In risk neutral world, all that we care about is the usage of risk free rate for our purposes. However, for applications like interest rate modelling, we need to move away from the assumption of risk free rates, because we then attempt to simulate interest rate paths in the real world. It is this transition between risk neutral ßà real world that make the idea of martingale very convenient. Through martingale theory, we attempt to move between measures that are equivalent to each other in probabilistic terms. Technically also called as the Equivalent Martingale Measure (EMM).
For instance let Q represent a risk neutral measure; and let P be defined as an “equivalent” real world measure. Martingale theory can allow us to switch between these two measures smoothly. Using our example of rates modelling, we can then attempt to figure out the risk premium that is to be adjusted above the risk free rate to aid out simulation exercise. We can roughly say that martingale theory allows us to move things from one world (where they may be difficult to solve) to another yet equivalent world (where they are easier to solve) and then finally return back to the original world they were in. This idea of equivalent measures help us make difficult problems easier to solve, which honestly is the main purpose of mathematics!

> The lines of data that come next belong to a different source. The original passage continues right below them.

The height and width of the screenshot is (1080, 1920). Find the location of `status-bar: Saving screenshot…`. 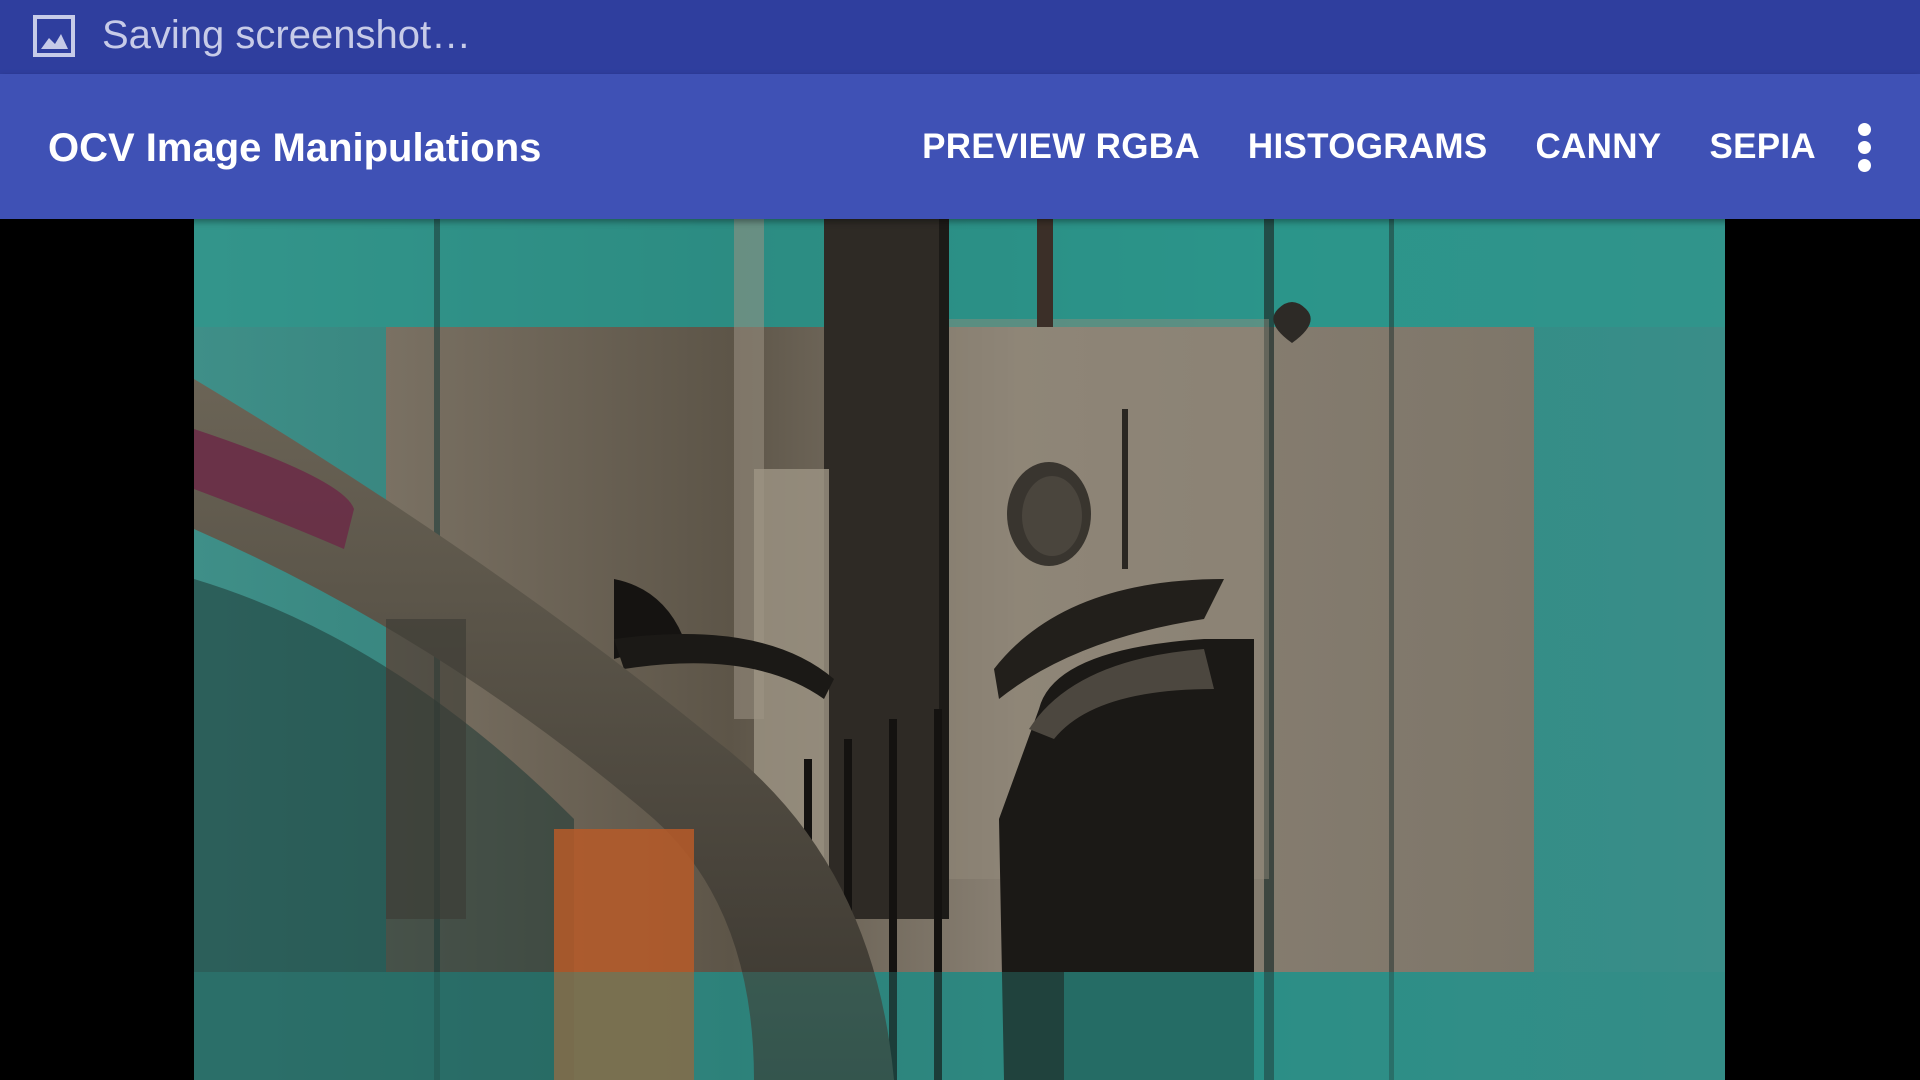

status-bar: Saving screenshot… is located at coordinates (960, 37).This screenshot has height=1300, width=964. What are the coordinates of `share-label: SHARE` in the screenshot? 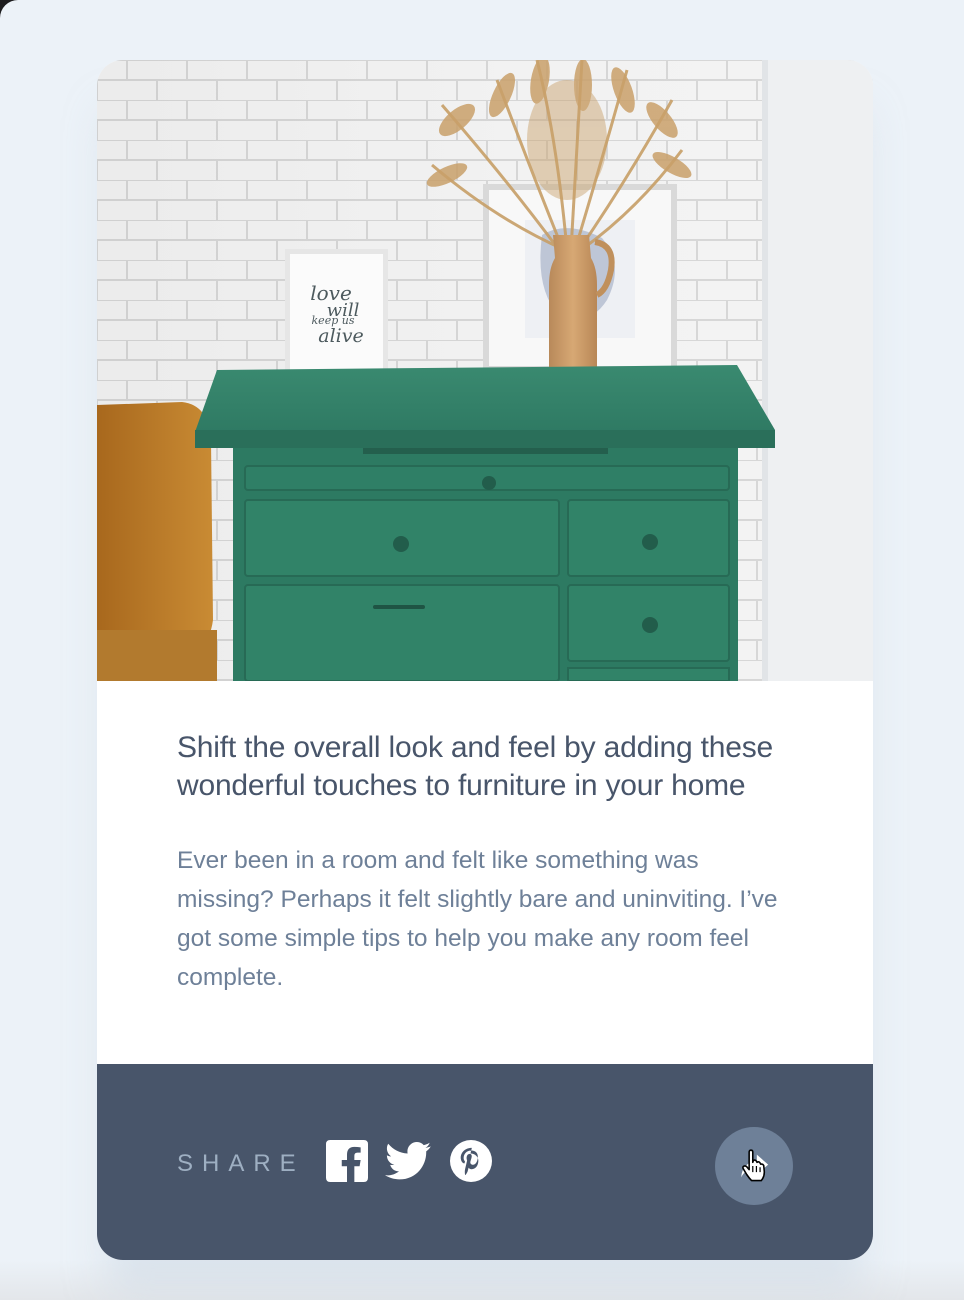 It's located at (241, 1164). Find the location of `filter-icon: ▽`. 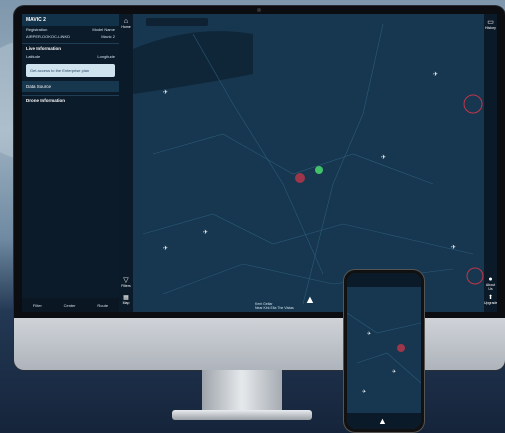

filter-icon: ▽ is located at coordinates (126, 280).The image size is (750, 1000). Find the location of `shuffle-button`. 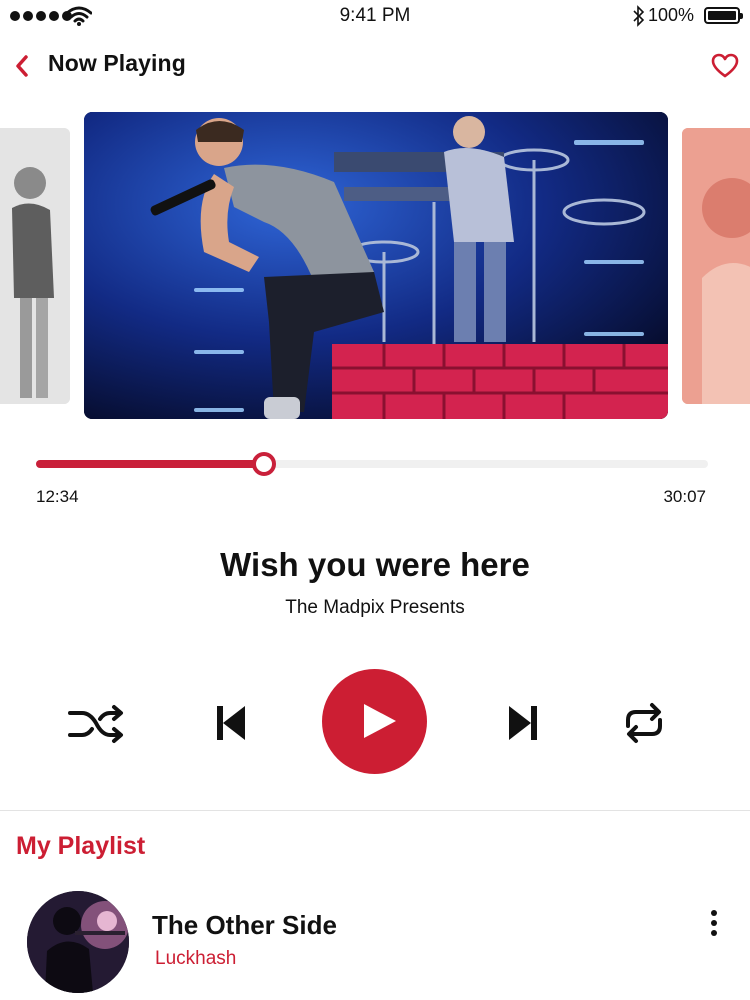

shuffle-button is located at coordinates (97, 725).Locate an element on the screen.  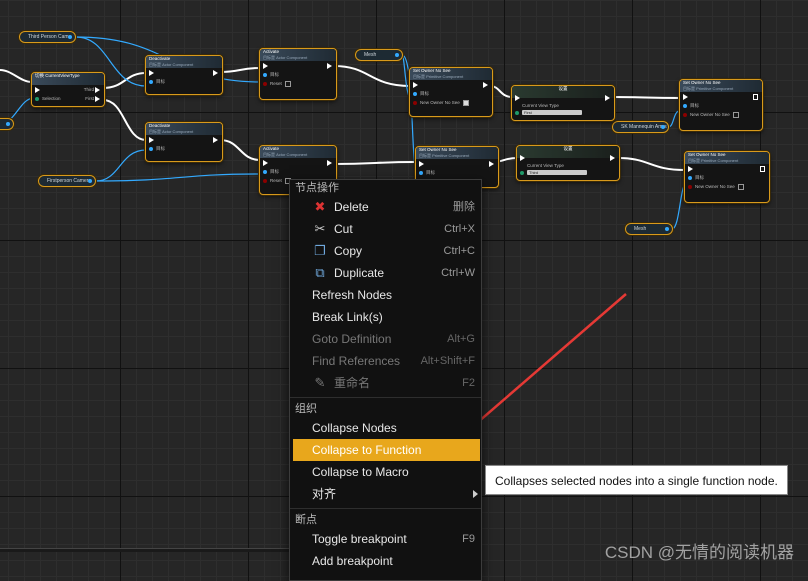
panel-divider is located at coordinates (144, 550).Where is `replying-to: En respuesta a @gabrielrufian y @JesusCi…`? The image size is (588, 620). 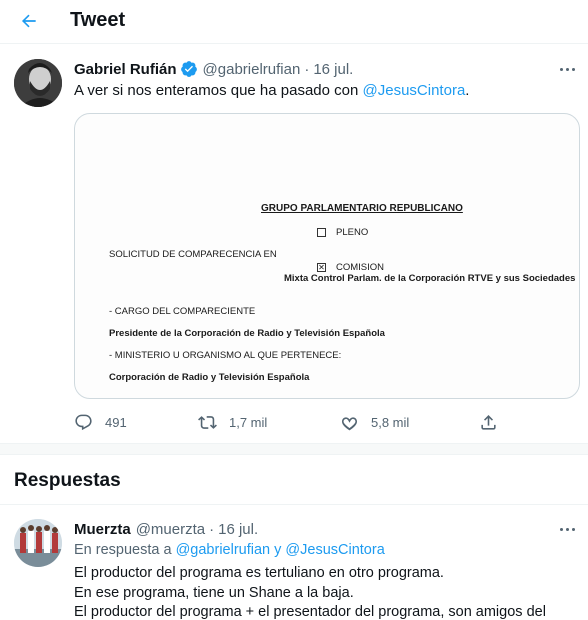
replying-to: En respuesta a @gabrielrufian y @JesusCi… is located at coordinates (230, 550).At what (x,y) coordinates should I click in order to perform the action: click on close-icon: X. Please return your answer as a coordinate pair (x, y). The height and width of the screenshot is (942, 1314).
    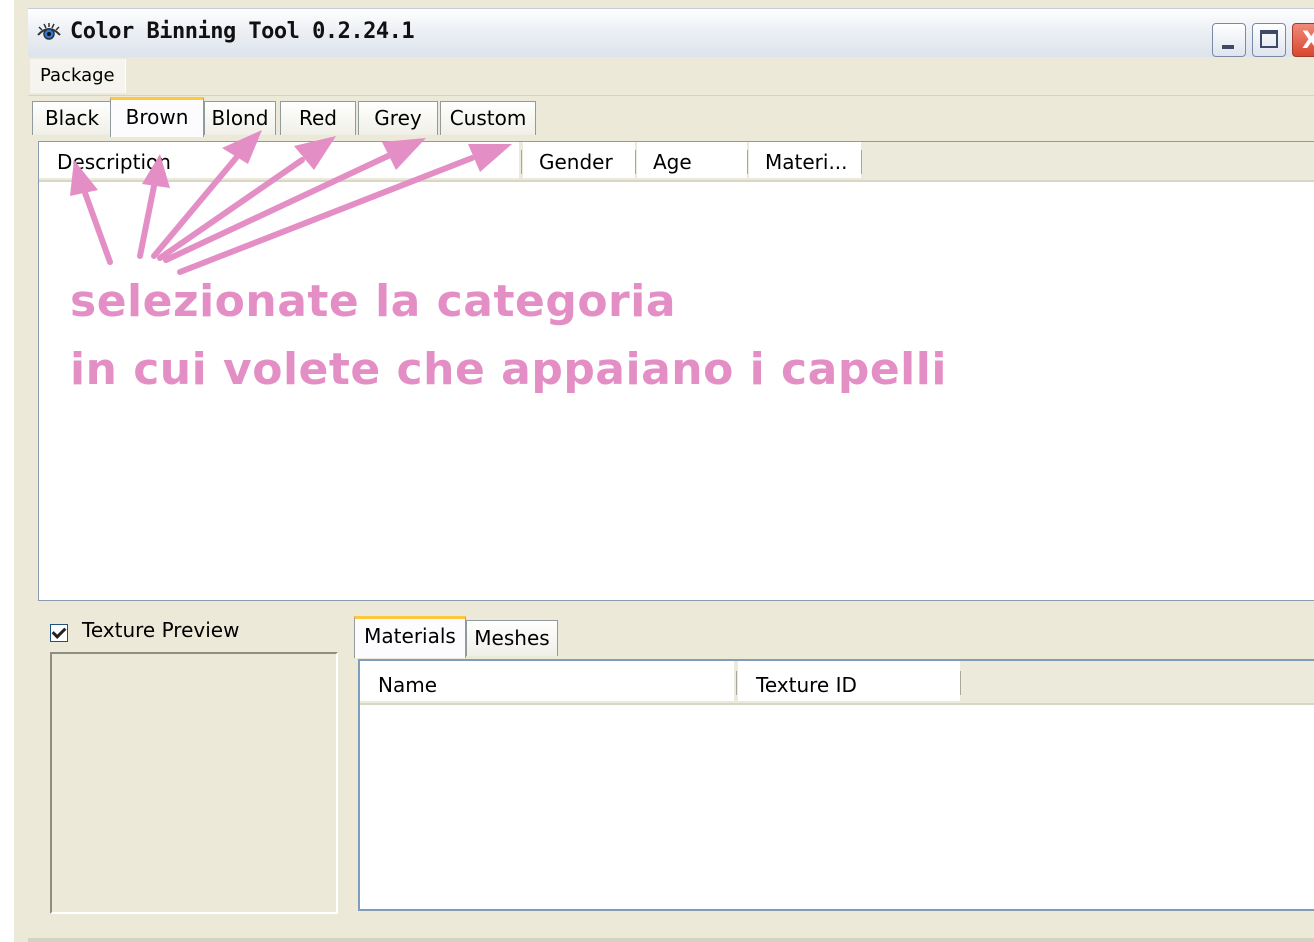
    Looking at the image, I should click on (1308, 40).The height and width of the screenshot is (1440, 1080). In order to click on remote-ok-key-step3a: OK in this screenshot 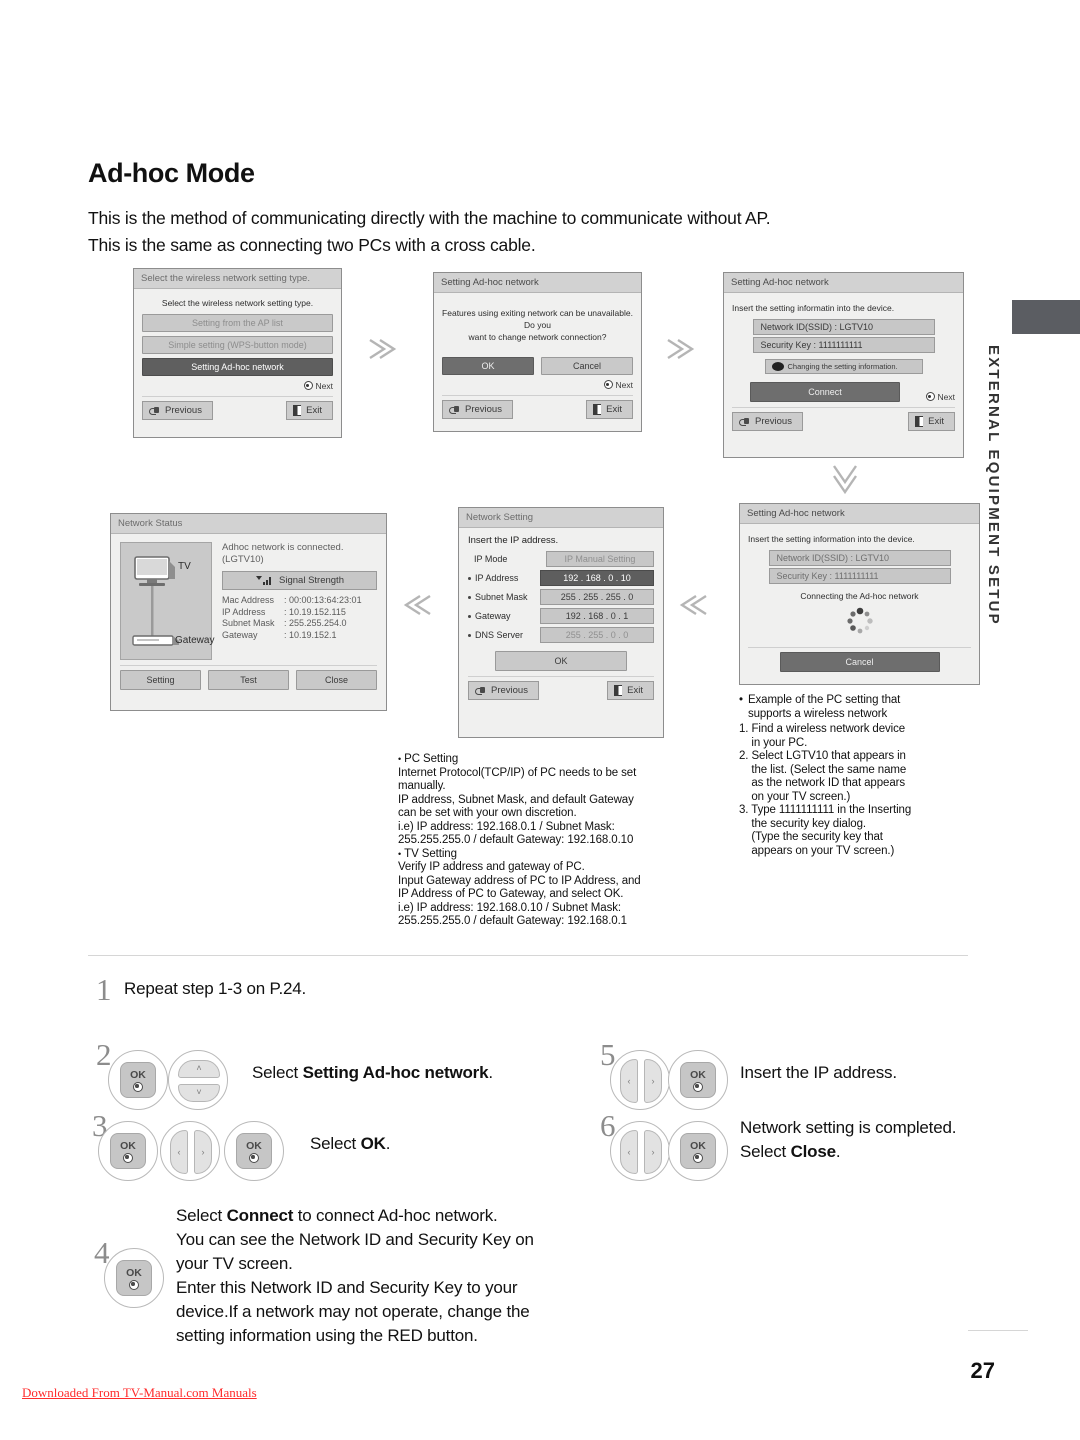, I will do `click(128, 1151)`.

In this article, we discussed only the basic concepts of martingales via near zero math. This article was meant to be an introduction to this seemingly complex topic. We have also very briefly discussed two popular measures that one needs to work with in practice. But this article in general gives a convincing idea as to why it’s useful to have martingales as a part of your quant finance arsenal.
Readers who would like to learn this further, are suggested to brush up on some additional math before they delve deeper into this interesting and powerful concept of martingales and measures.